Growth inhibition of Plasmodium falciparum in in vitro cultures by selective action of tryptophan-N-formylated gramicidin incorporated in lipid vesicles.

We studied the differential effect of tryptophan-N-formylated gramicidin on uninfected and Plasmodium falciparum-infected erythrocytes. Trp-N-formylated gramicidin induces a much faster leakage of K+ from infected cells than from uninfected cell whereas, and at an even lower concentration, gramicidin A' causes a rapid K+ leakage from both uninfected and infected cells. We also studied the effect of Trp-N-formylated gramicidin and gramicidin A' incorporated in liposomes on the growth of Plasmodium falciparum in an in vitro culture. Incorporation of Trp-N-formylated gramicidin in the membranes of so-called 'stealth' vesicles strongly decreases the concentration needed to induce 50% inhibition of parasite growth.
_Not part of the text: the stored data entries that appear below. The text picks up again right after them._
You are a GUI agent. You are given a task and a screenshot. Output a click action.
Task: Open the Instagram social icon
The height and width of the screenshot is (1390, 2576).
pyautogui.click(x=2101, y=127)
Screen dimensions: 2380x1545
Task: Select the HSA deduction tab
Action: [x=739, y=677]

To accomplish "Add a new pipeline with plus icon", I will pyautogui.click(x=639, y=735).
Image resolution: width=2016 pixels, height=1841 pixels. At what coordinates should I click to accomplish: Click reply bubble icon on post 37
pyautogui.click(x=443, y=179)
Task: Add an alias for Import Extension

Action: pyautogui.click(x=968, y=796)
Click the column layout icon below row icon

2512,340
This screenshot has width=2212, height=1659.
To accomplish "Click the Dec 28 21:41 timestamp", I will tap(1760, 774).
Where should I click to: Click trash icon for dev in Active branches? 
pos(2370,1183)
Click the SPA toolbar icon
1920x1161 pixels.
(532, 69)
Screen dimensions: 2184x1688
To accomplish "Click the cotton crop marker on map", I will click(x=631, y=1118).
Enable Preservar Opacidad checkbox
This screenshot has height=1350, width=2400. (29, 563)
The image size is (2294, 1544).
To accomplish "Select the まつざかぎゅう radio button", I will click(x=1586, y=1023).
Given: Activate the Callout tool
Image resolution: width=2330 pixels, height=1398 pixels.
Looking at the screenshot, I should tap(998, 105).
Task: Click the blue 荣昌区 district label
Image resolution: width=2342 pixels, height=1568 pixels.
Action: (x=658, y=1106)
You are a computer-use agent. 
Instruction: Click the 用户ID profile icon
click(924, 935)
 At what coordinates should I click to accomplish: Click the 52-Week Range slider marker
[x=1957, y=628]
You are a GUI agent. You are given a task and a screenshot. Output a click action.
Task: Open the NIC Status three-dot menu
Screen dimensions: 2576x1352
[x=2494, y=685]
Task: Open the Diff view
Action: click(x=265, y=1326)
Moreover, no decrease in the K+ content of uninfected cells was observed when cells were exposed to liposome-incorporated Trp-N-formylated gramicidin at a concentration which causes full inhibition of parasite growth. These observations strongly suggest that Trp-N-formylated gramicidin incorporated in 'stealth' vesicles ends up specifically in the infected cell, thereby inhibiting the growth of the growth of the malaria parasite.